Птицыну надо быстро решать, как быть с Бахаревым, — может, ему до поры до времени все еще оставаться… литератором? Вопрос серьезный и все из той же серии далеко идущих замыслов. Птицын звонит полковнику, генералу — их нет на месте. Надо немедля принимать решение: в приемной ждет Марина. И Птицын решает: «Придется тебе, Николай, еще некоторое время пребывать в литераторах…»
…Она не сказала ни «здравствуйте», ни «благодарю» в ответ на приглашение сесть. Сразу выплеснула: «Спасите!» И больше не могла сдержаться — к горлу подступил комок…
— Успокойтесь, вот так… Я, простите, не очень понял вас: кого спасать надо? Последние слова были сказаны вежливо, учтиво, но достаточно строго.
Марина растерянно посмотрела на Птицына: что означает этот вопрос? Когда она шла сюда, то десятки раз прикидывала, как спокойно, размеренно будет рассказывать обо всем, начиная с первых дней войны и кончая встречами с «туристами», подарками отца, расскажет о его странной статье и ее подспудно зревших подозрениях, о домогательствах Зильбера и легкомыслии Бахарева. Все разложила по полочкам. И твердо решено было покаяться в собственной вине, объяснить, почему медлила, почему не пришла тогда, после беседы с Кохом. Но, как часто бывает в таких случаях, все заранее приготовленные слова в последний момент исчезли. Растаяли как ледышки. Когда она вошла в приемную КГБ, ей почему–то показалось, что главное в ее визите — спасти Бахарева… Она так и начала свой разговор с Птицыным.

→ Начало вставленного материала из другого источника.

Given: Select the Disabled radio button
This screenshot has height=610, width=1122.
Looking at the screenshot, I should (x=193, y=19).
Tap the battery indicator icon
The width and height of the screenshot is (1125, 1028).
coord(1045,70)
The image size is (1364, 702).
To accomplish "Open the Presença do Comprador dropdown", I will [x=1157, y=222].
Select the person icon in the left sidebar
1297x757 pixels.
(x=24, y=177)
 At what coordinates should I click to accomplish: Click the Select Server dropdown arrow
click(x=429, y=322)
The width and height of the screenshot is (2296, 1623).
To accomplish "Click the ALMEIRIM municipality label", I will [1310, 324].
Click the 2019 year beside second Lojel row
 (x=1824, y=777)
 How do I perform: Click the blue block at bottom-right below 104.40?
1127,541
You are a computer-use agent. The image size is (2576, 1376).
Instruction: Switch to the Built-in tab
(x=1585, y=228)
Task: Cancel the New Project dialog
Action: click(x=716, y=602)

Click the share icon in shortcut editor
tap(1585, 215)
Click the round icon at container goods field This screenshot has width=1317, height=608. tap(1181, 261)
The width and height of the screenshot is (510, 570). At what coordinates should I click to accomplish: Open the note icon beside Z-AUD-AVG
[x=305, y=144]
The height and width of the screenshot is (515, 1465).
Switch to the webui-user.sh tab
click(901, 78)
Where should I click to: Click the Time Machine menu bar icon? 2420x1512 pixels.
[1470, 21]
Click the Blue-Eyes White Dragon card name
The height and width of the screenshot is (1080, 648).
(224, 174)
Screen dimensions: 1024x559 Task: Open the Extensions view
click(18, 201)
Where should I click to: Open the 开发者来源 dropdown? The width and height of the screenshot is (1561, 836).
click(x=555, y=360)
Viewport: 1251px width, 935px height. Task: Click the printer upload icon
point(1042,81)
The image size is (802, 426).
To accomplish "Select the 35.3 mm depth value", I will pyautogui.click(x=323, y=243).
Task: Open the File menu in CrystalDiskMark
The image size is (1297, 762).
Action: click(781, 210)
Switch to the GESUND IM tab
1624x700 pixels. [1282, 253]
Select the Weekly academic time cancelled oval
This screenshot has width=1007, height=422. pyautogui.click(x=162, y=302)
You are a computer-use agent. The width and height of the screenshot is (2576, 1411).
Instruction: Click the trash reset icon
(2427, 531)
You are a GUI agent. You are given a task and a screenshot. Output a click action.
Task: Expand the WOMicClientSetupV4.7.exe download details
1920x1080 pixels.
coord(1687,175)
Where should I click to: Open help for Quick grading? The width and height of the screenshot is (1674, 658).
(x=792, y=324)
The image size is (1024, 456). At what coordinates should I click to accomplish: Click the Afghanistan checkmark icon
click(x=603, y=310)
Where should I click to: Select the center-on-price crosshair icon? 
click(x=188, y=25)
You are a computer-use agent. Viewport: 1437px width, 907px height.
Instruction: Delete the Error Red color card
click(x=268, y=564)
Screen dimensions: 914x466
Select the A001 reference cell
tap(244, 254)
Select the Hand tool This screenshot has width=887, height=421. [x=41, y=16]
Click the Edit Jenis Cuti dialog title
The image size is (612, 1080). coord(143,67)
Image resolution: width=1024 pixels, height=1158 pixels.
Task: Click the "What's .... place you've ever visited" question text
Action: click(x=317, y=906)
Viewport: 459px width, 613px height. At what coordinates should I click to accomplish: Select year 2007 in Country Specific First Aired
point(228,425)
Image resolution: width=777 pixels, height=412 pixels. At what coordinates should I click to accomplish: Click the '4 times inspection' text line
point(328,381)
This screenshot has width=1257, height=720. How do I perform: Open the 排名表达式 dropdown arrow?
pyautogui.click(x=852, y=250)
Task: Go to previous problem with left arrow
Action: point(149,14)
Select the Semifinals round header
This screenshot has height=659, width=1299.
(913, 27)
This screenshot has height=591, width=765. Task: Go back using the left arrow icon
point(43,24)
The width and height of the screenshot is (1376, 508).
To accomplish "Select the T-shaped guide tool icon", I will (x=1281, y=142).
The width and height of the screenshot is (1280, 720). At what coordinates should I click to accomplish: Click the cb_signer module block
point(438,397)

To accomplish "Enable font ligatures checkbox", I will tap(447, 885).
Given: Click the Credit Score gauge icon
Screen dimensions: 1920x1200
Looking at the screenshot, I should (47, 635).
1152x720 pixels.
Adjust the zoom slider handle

— Я хочу сказать о близком мне человеке… Бахареве Николае Андреевиче, литераторе. Поверьте, речь идет о весьма достойном человеке. Иначе я не пришла бы к вам.
Сказала и запнулась, смутилась. То есть как не пришла бы? Она все равно пришла бы сюда и вовсе не потому, что Бахарев…
У нее закружилась голова, она вдруг почувствовала недомогание, охватившее ее после бессонной ночи. Но нашла в себе достаточно сил, чтобы стряхнуть тяжесть.
А Птицын все так же вежливо, но холодно продолжал:
— Вы не ответили на мой вопрос, товарищ Васильева, — кого надо спасать: вас или упомянутого вами литератора?
Марина тяжело вздохнула и, глядя в упор на Птицына, отчеканила:
— И меня и его. Я пришла к вам с повинной…
Птицын с живейшим интересом, словно для него все это открытие, слушает исповедь мечущейся девушки, отмечая точность бахаревских характеристик, точность нарисованного им портрета Марины. И про себя фиксирует: девушка ничего не утаивает. И про родителей, и про первую встречу с «туристом», и про подарки Эрхарда, и про первые тогдашние сомнения, касающиеся истинного лица отчима; и про то, как не теряла надежду — «а вдруг вернется, раскается во всем и вернется»; и про «Метрополь», и про танец с Зильбером…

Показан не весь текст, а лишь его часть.